实验环境
(1)硬件环境
机械臂一台:具备视觉识别与抓取功能的机械臂设备
摄像头:用于采集图像并进行垃圾识别的视觉设备
垃圾样本:多种可识别类别的垃圾物品(如易拉罐、报纸、果皮等)
(2)软件环境
Vmware虚拟环境:运行Ubuntu系统的虚拟化平台
Python 3.x 环境:支持PyTorch和计算机视觉库运行
OpenCV库:用于图像处理和视觉识别的计算机视觉库
PyTorch框架:用于加载和运行预训练的垃圾识别模型
Jupyter Notebook:用于运行和调试垃圾识别代码的交互式环境
预训练模型:model0.pt(垃圾识别深度学习模型)
实验步骤
注意:请确保摄像头视觉范围内出现待识别的垃圾物品。
- 启动虚拟机,在Windows电脑中,使用Vmware运行Ubuntu系统。
- 找到路径
/Home/Dofbot/6.AI_Visual/7.Garbage identification.ipynb,右击选择用Jupyter Notebook启动,输入密码shujia。 - 按照代码单元顺序执行程序,启动垃圾识别功能。
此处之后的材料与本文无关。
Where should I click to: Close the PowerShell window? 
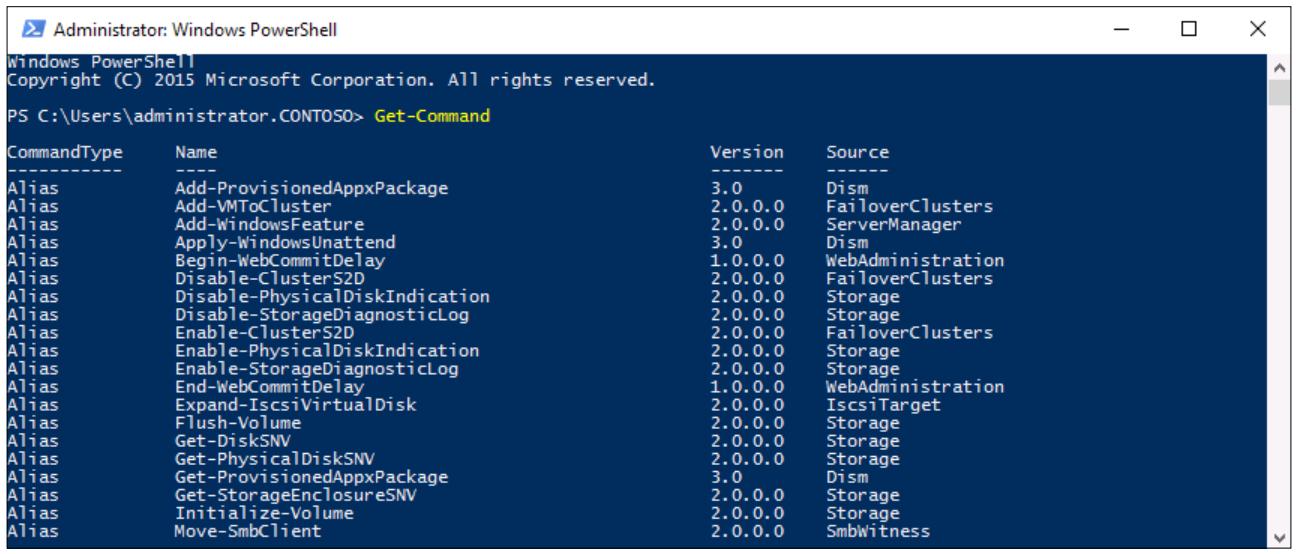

- 将垃圾物品置于摄像头前方,观察识别效果,系统会在物品区域绘制蓝色方框进行标记。
- 实验结束后,通过程序退出功能关闭摄像头和识别进程。
实验结果
-
- 垃圾识别结果
主要代码
代码路径:/Home/Dofbot/6.AI_Visual/7.Garbage identification.ipynb
1. 模型导入与初始化(garbage_identify.py):
#!/usr/bin/env python3
# coding: utf-8
import time
import torch
import rospy
import Arm_Lib
import cv2 as cv
import numpy as np
from time import sleep
from numpy import random
from utils.torch_utils import select_device
from models.experimental import attempt_load
from utils.general import non_max_suppression, scale_coords, xyxy2xywh, plot_one_box
# 模型路径
model_path = '/home/shujia/Dofbot/6.AI_Visual/model0.pt'
# 初始化设备
device = select_device()
# 加载模型
model = attempt_load(model_path, map_location=device)
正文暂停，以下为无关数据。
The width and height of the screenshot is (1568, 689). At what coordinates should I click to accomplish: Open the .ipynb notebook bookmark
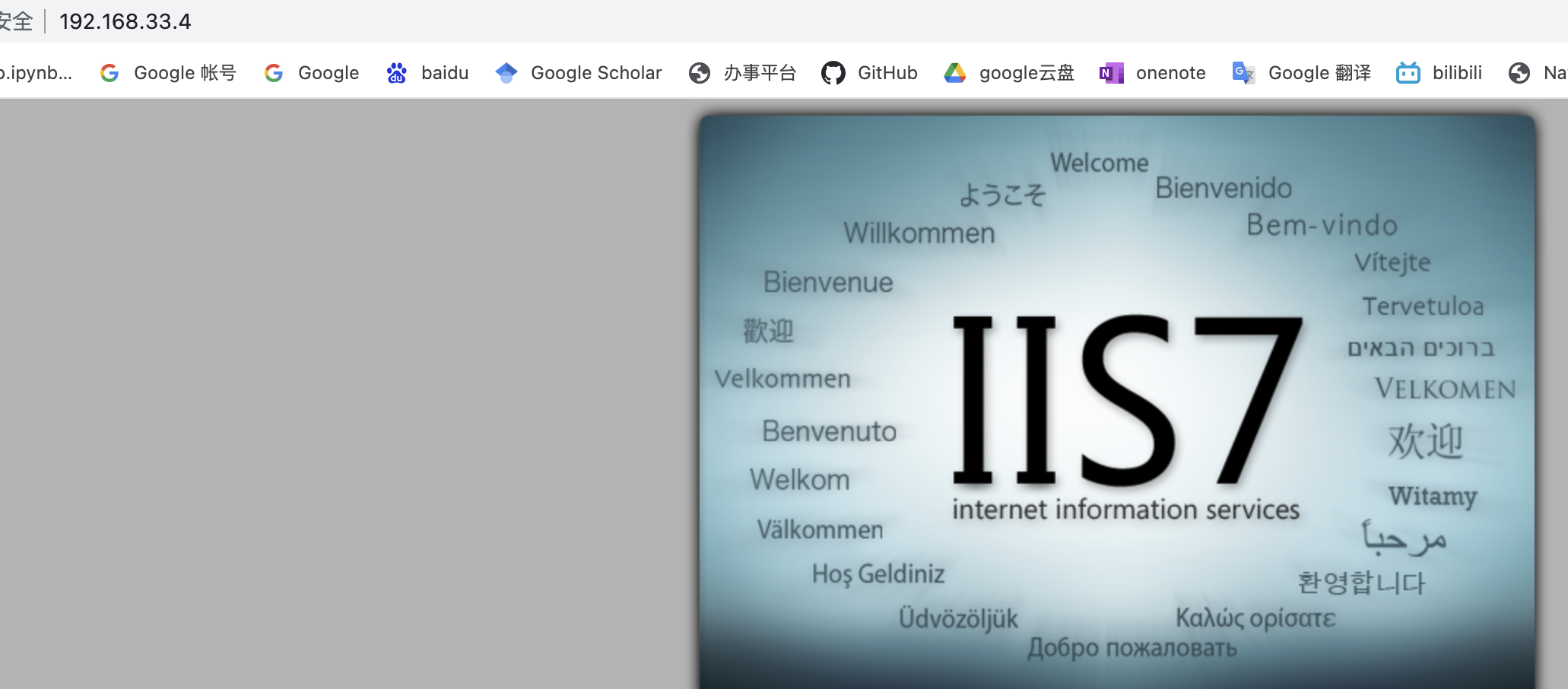36,73
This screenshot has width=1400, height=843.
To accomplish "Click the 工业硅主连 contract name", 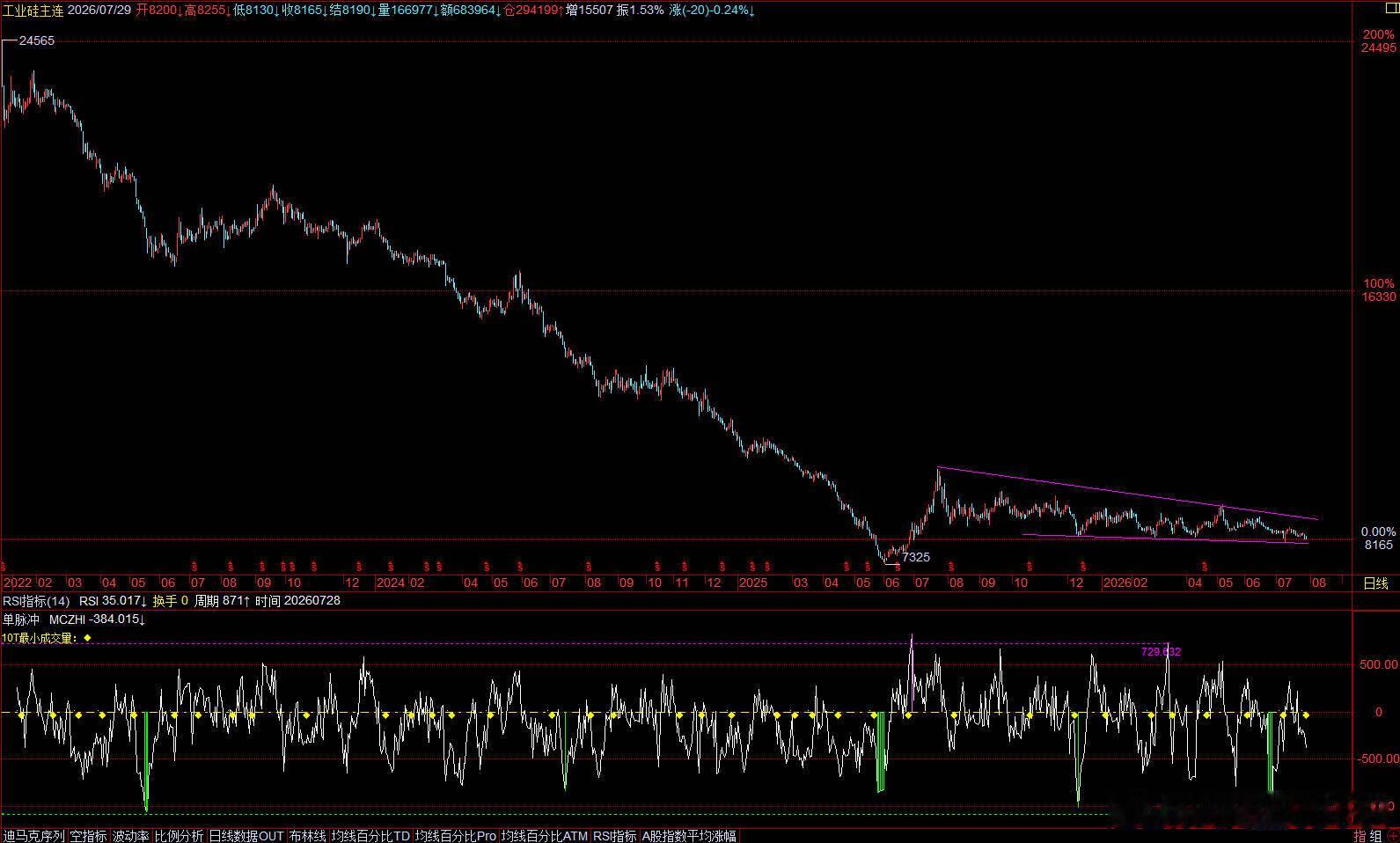I will coord(33,11).
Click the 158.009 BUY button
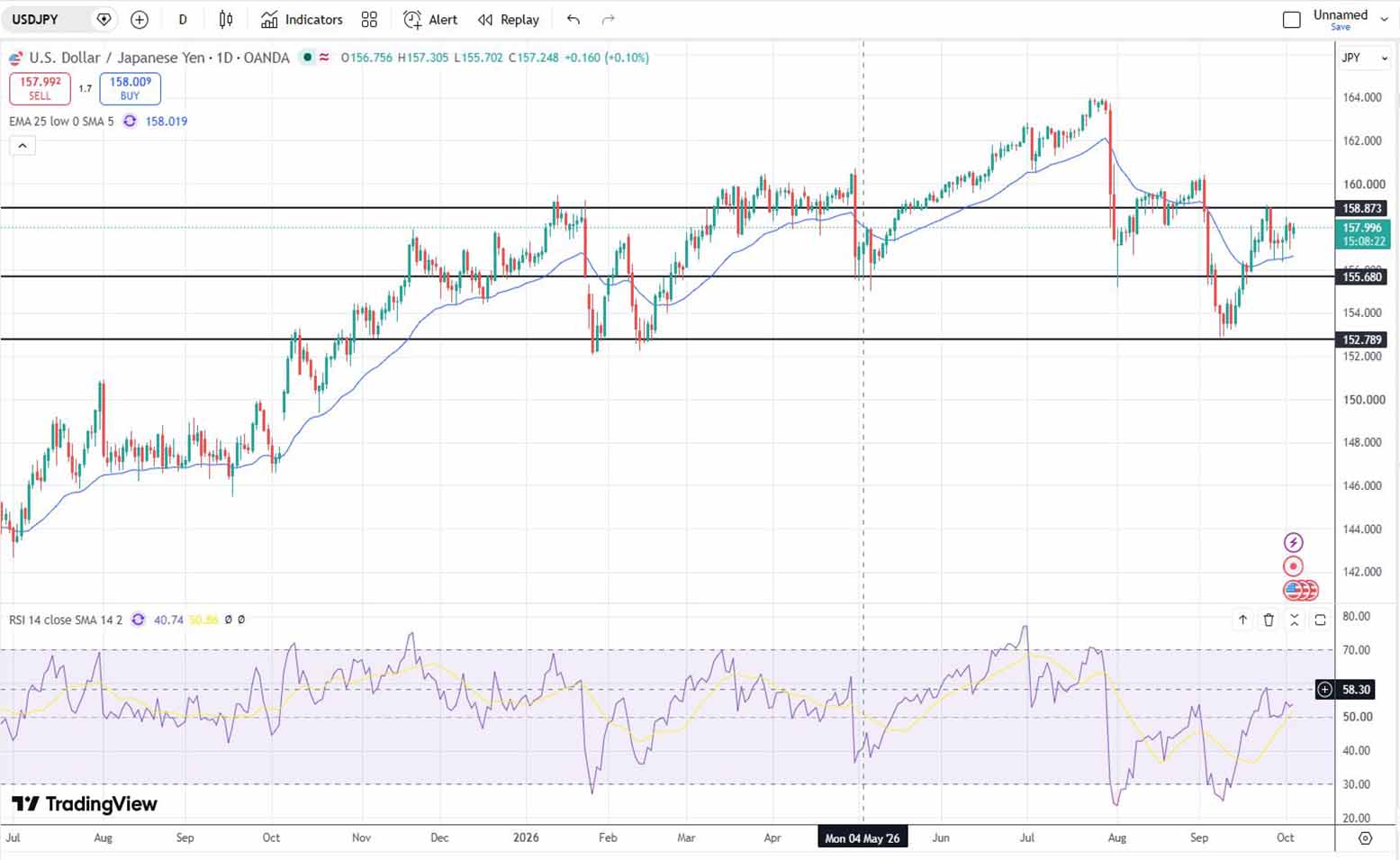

2. 垃圾识别函数(single_garbage_identify.py):
def single_garbage_run(self, image):
'''
执行垃圾识别函数
:param image: 原始图像
:return: 识别后的图像,识别信息(name, pos)
'''
while 1:
self.frame = cv.resize(image, (640, 480))
try:
self.garbage_getName()
except Exception:
print("sqaure_pos empty")
return self.frame
3. 垃圾名字与分类列表(single_garbage_identify.py):
def garbage_getName(self):
name = "None"
if self.status == 'waiting':
self.frame, msg = self.garbage_identify.garbage_run(self.frame)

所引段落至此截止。